> WORK TO COMPLETE:
1. From the article on Texas school vaccination, extract the passage that begins at "Mega Doctor News" and runs up to and including "commissioned the study.", copying it word for word.
2. Continue the article on Texas school vaccination, starting right after its final sentence.

> EXERCISE TEXT:
┌──

Mega Doctor News
Most Republican voters want schoolchildren to have their shots before going to school, according to a recent Texas survey.
The new survey, taken in mid-July, finds Texas Republican primary voters overwhelmingly support school immunization requirements, and strongly believe school-entry vaccine requirements protect Texas children.
“It is heartening to see that huge numbers of Texas Republican primary voters choose to protect our schoolchildren from disease and endorse reducing the number of tragic, vaccine-preventable deaths as a proper role of the government,” said John Carlo, MD, chair of the Texas Public Health Coalition (TPHC), which commissioned the study.
More than eight in 10 respondents (86 percent) said they support requiring school-age children to be immunized to attend public school. Nearly three-quarters (71 percent) said they “strongly support” such requirements.
People surveyed also strongly oppose allowing parents to opt out — for nonmedical reasons — of providing their schoolchildren required vaccines (68 percent strongly or somewhat oppose nonmedical opt-outs). Since 2003, Texas has seen a more-than-2,000-percent increase in vaccine exemptions — sometimes called conscientious objections — in Texas public schools. Nonetheless, statewide vaccination rates for Texas kindergarteners and seventh graders remain above 96 percent, according to the Texas Department of State Health Services.

└──

> PROVIDED INFORMATION:
┌──

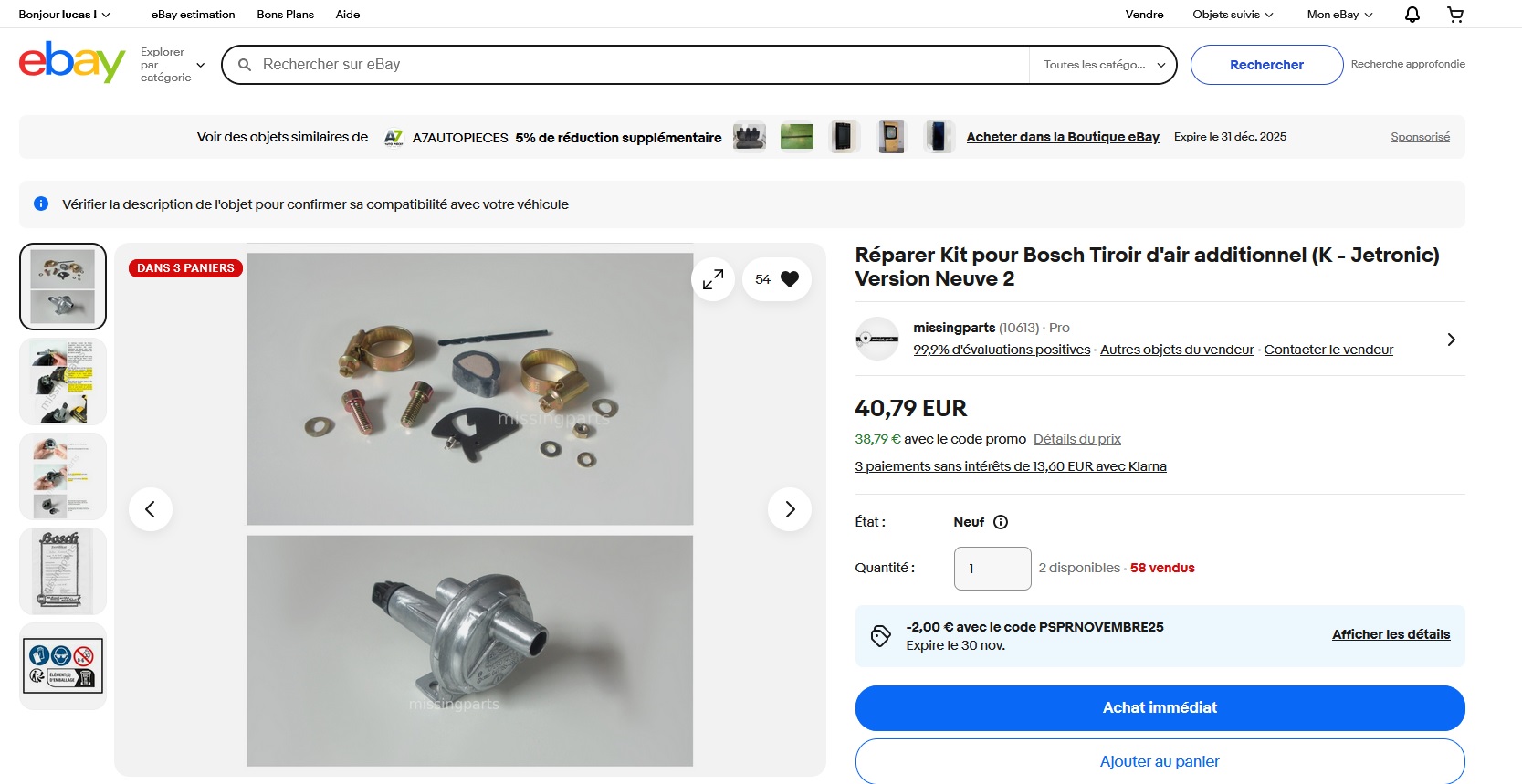
Task: Go to the previous product image
Action: [151, 509]
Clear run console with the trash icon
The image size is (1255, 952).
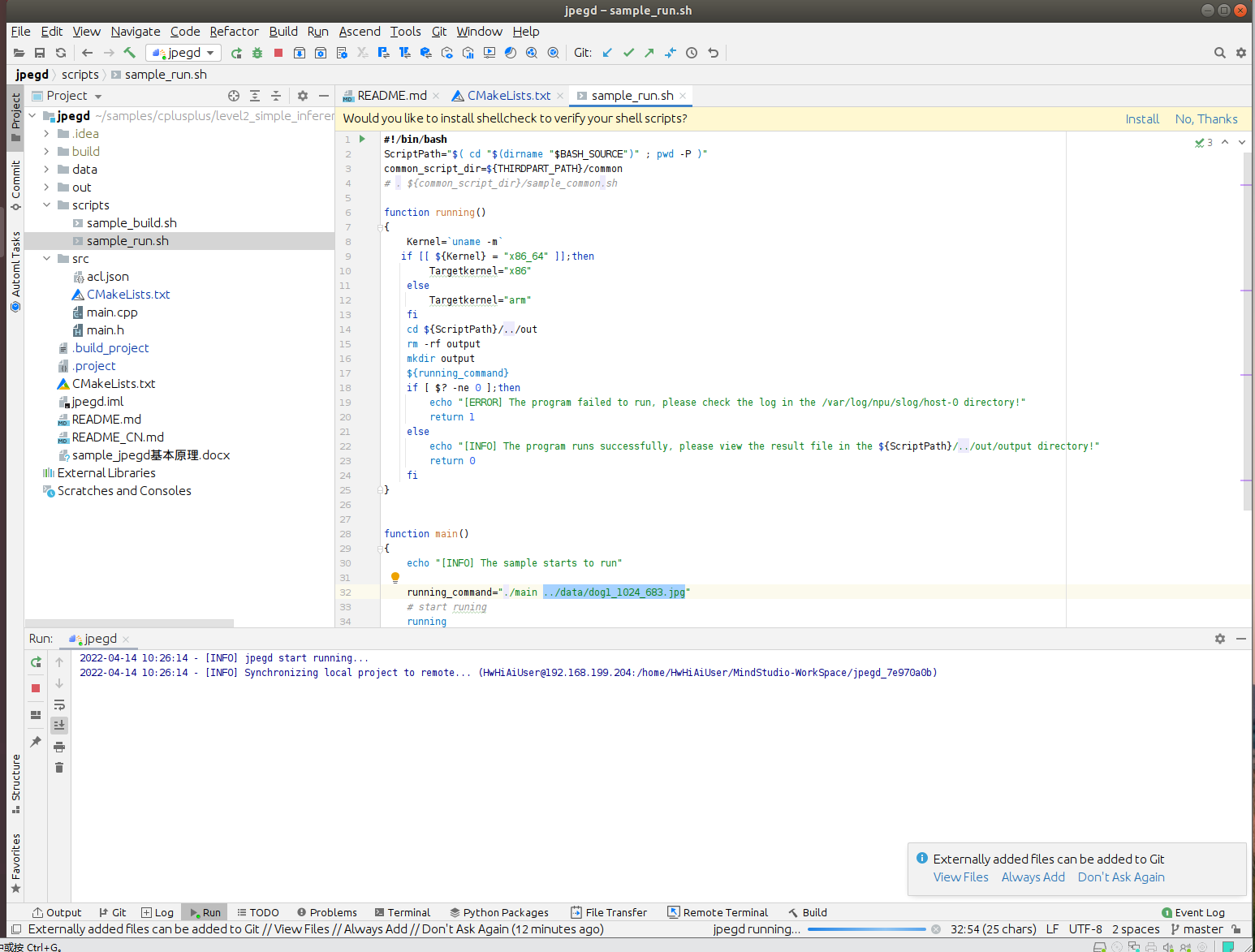point(59,768)
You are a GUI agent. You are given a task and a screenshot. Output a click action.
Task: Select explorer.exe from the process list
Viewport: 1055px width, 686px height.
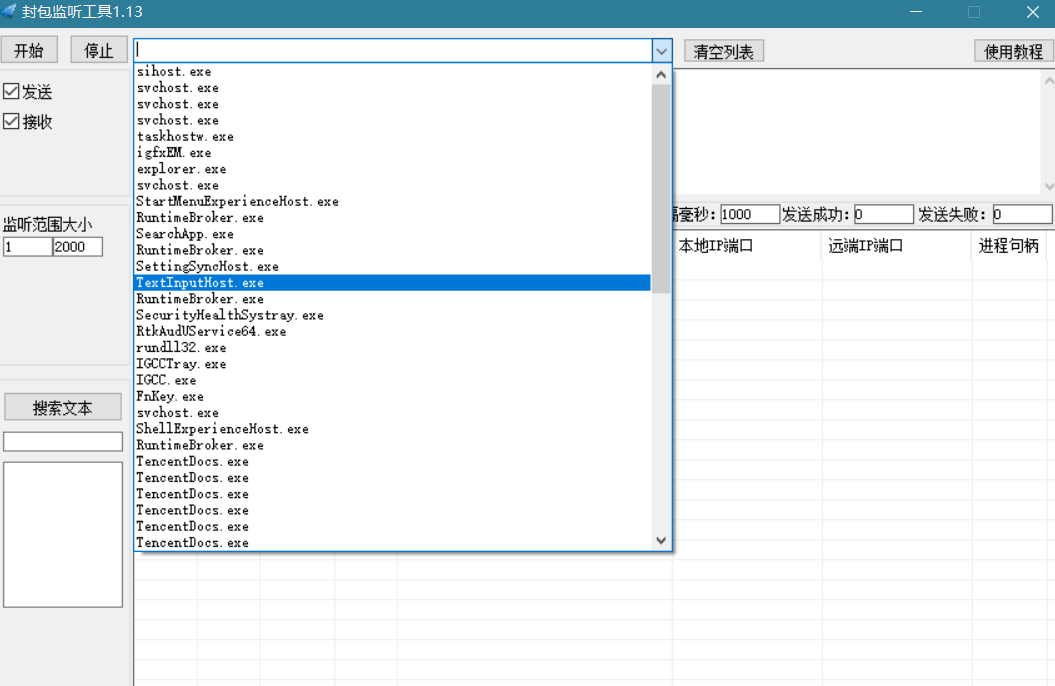point(180,169)
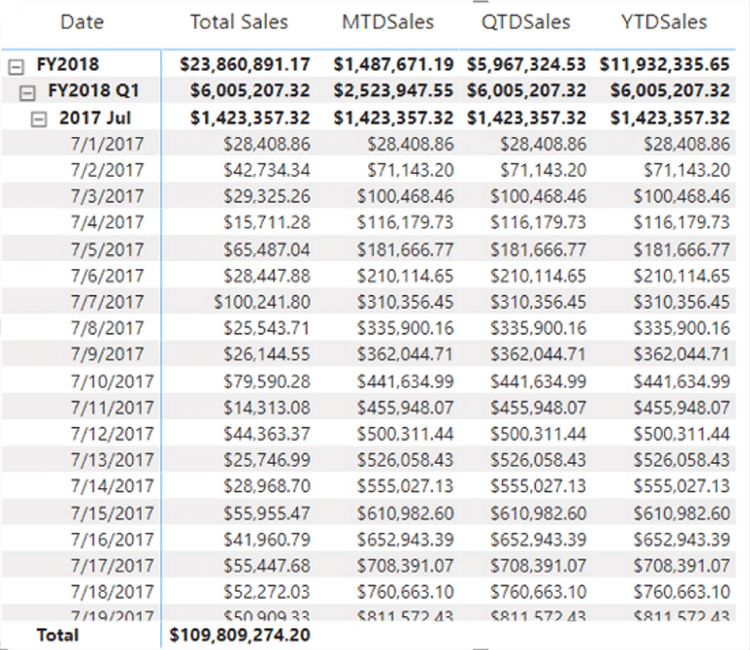Click the Total row label

click(x=57, y=634)
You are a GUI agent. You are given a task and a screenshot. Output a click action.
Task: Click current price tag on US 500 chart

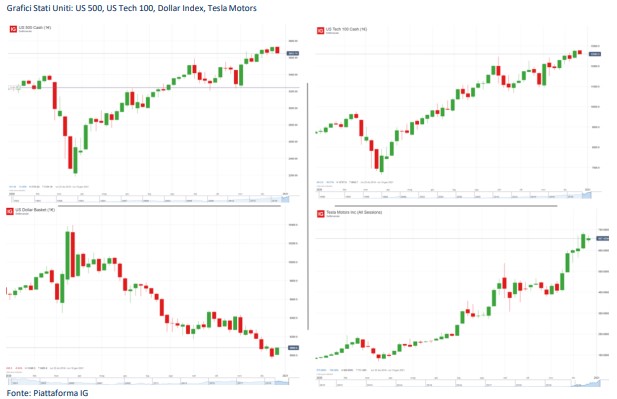pyautogui.click(x=293, y=53)
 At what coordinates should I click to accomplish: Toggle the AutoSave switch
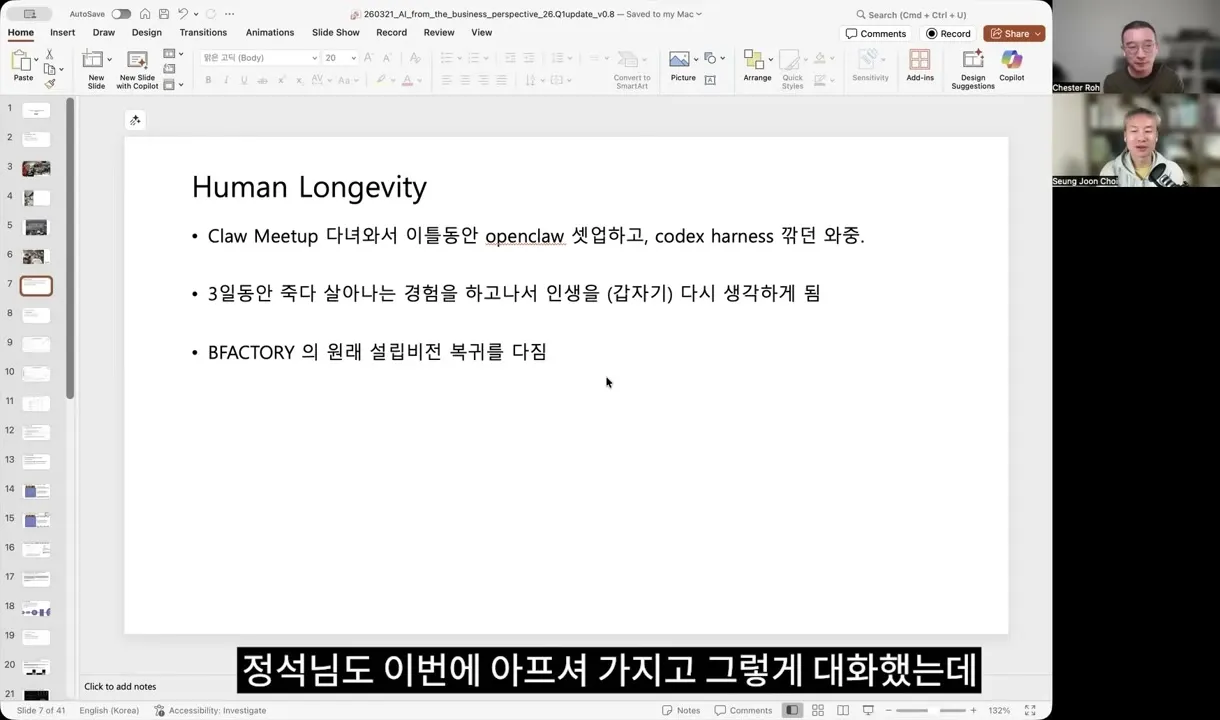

└──

> ANSWERS TO THE EXERCISES:
1.
Mega Doctor News
Most Republican voters want schoolchildren to have their shots before going to school, according to a recent Texas survey.
The new survey, taken in mid-July, finds Texas Republican primary voters overwhelmingly support school immunization requirements, and strongly believe school-entry vaccine requirements protect Texas children.
“It is heartening to see that huge numbers of Texas Republican primary voters choose to protect our schoolchildren from disease and endorse reducing the number of tragic, vaccine-preventable deaths as a proper role of the government,” said John Carlo, MD, chair of the Texas Public Health Coalition (TPHC), which commissioned the study.

2.
“Clearly, vaccine opponents do not speak for the vast majority of Texas Republican primary voters,” Dr. Carlo said.
Opinions were even stronger when people were asked whether their personal views more closely align with laws requiring vaccinations for school entry (79 percent agreed, saying vaccines provide protection against contagious diseases, and the laws should be enforced). Conversely, just 16 percent said they agree with parents’ choice not to vaccinate their child before enrolling him or her in school.
Survey participants also strongly believe schools should report the number of unvaccinated children enrolled; nearly 80 percent believe that number should be available to the public (61 percent strongly support it). Texas lawmakers failed to pass a “Parents’ Right to Know” bill filed last legislative session to require school-level opt-out numbers reporting. Parents can obtain vaccination opt-out rates only on a district-wide basis. Proponents argue school-level data would allow parents of children who are highly susceptible to diseases to choose safer school environments.
The government should have a role in reducing the number of vaccine-preventable deaths, according to more than two-thirds (67 percent) of voters who participated in the immunization survey. Nearly half of the survey participants (49 percent) also said they would be less likely to support a legislator who votes against vaccine requirements. One-third said they would be much less likely to support that lawmaker, while more than one-quarter of others were uncertain.
“These numbers tell us Republican lawmakers who stand up for healthy children should have nothing to fear from extremists who don’t reflect the views of most of their party’s voters, nor the general public for that matter,” said Dr. Carlo. “On the other hand, Republican primary voters are less likely to support an elected official who votes against vaccine requirements.”
Ragnar Research Partners polled 750 Republican 2018 primary voters across Texas for the scientific survey. Interviews were conducted July 7-10, 2018, by telephone, including landlines and cell phones. The margin of error for this study is +/-4 percent.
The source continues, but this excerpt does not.